Orchestration frameworks (LangChain, LlamaIndex, CrewAI)
These frameworks accelerate prototyping significantly — they handle common patterns like RAG, agent loops, and tool use with minimal boilerplate. The risk is that they abstract away complexity that eventually needs to be understood and controlled. Teams that reach production scale often find themselves refactoring away from framework magic toward more explicit orchestration code.
The pragmatic approach: use frameworks for prototyping and early-stage development, then evaluate whether to maintain the framework dependency or extract the orchestration logic as the system matures.
Fine-tuning vs prompt engineering
Fine-tuning gives you a model that is specialised for your domain — potentially better performance at lower cost per call. It also requires training data, compute, evaluation infrastructure, and re-training processes as the world changes. Prompt engineering is more flexible, faster to iterate, and requires no training infrastructure.
The decision rule: start with prompt engineering. Move to fine-tuning when you have: a high-volume use case where per-call cost matters at scale, a stable domain where the training data will not become stale quickly, and the infrastructure to evaluate and maintain a fine-tuned model.
AI-assisted workflow platforms (Make, Zapier AI, n8n)
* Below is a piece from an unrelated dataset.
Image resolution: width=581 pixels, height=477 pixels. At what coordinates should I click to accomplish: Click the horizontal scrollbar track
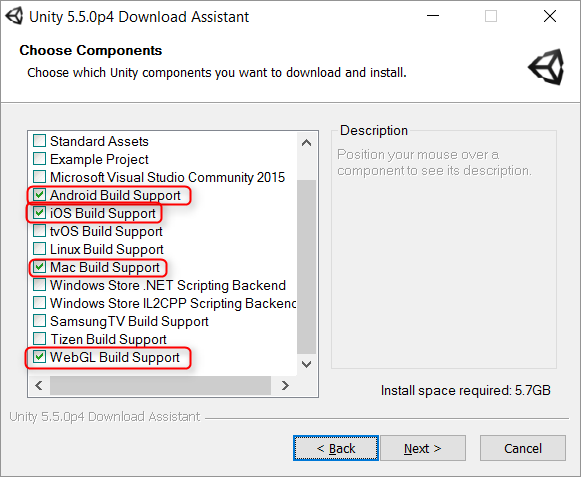[x=160, y=385]
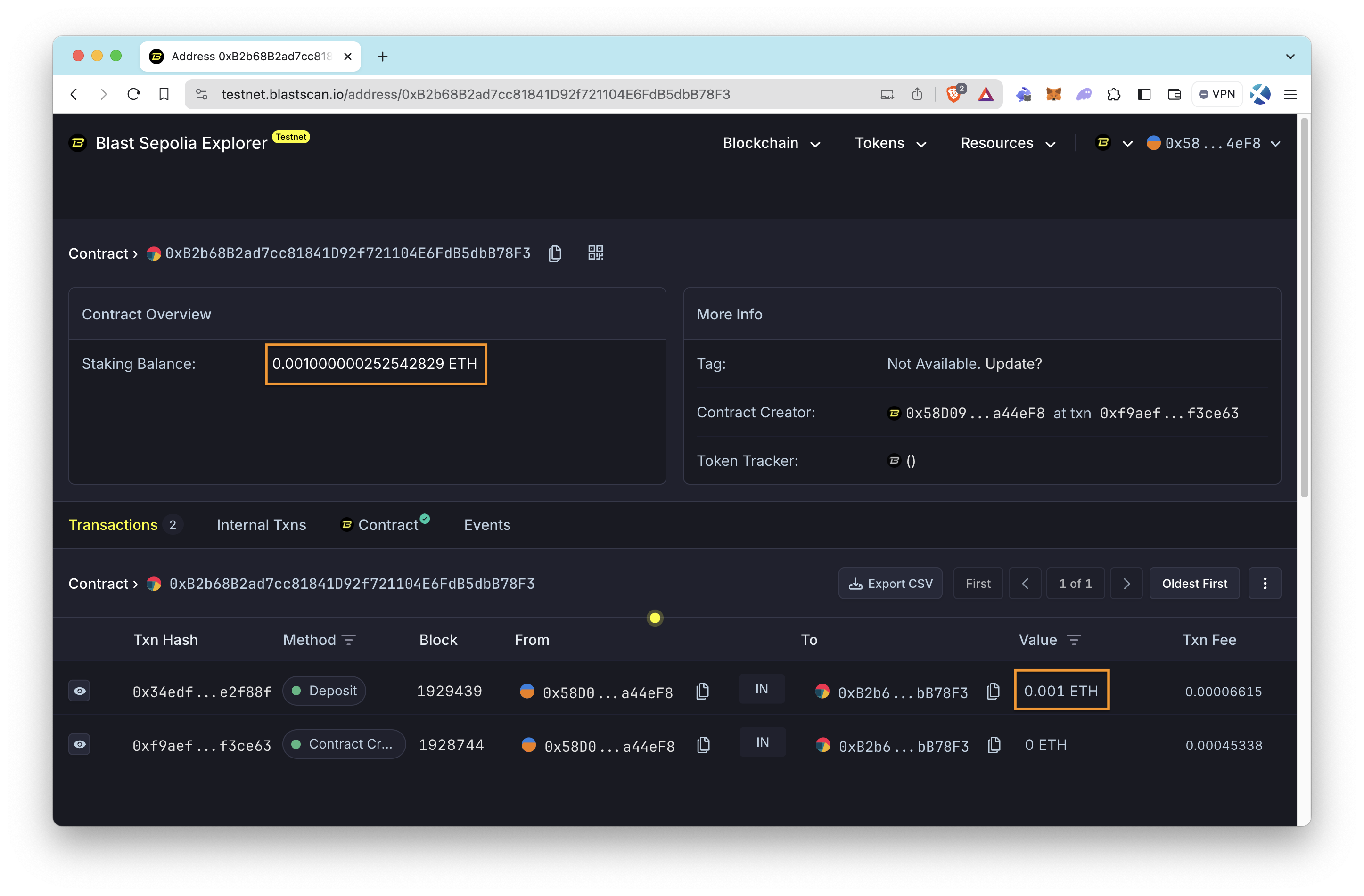
Task: Click the MetaMask fox extension icon
Action: click(x=1053, y=94)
Low-code automation platforms with AI integration have become genuinely capable. For use cases that fit their model — connecting SaaS products, triggering workflows from events, moving data between systems — they can deliver results in hours rather than weeks.
The constraint is predictable: when your use case requires custom business logic, multi-step AI reasoning, or integration with systems these platforms do not support, you will be fighting the platform rather than leveraging it. Evaluate whether your use case fits cleanly before committing to the platform model.
The Decision Criteria That Should Drive Every Layer
Rather than evaluating each component in isolation, apply a consistent set of criteria across every build-vs-buy decision in your AI stack.
- Differentiation: does this component contribute to your competitive advantage, or is it commodity infrastructure? Build differentiators; buy commodities.
- Maintenance burden: what is the ongoing cost of ownership if you build this? AI infrastructure has a higher maintenance burden than traditional software because it has to evolve as models and data distributions change.
- Vendor lock-in risk: how constrained will you be if the vendor changes pricing, deprecates an API, or is acquired? Design abstraction layers for high-risk dependencies.
- Team capability: does your team have the skills to build and maintain this well? A badly-built internal component is worse than a bought one — be honest about capability gaps.
- Time to value: how long will it take to build vs buy? In early-stage AI projects, time to learning (not time to perfection) is often the critical constraint.
Evaluating AI Vendors: What to Actually Ask
When buying AI infrastructure components, the standard vendor evaluation questions are necessary but not sufficient. These are the AI-specific questions that surface the constraints that will affect you in production.
- What is the data retention and training policy — does my data contribute to model training? What are the contractual guarantees?
- What is the SLA for the inference API, and what happens to my system when you have an outage? Do you have a status page with historical uptime data?
- How do model updates get communicated, and how much notice will I have before a model that I depend on changes behaviour?
- What are the rate limits at my expected production scale, and what is the pricing for exceeding them?
- Is there a migration path if I decide to switch vendors or use a different model? What does my data portability look like?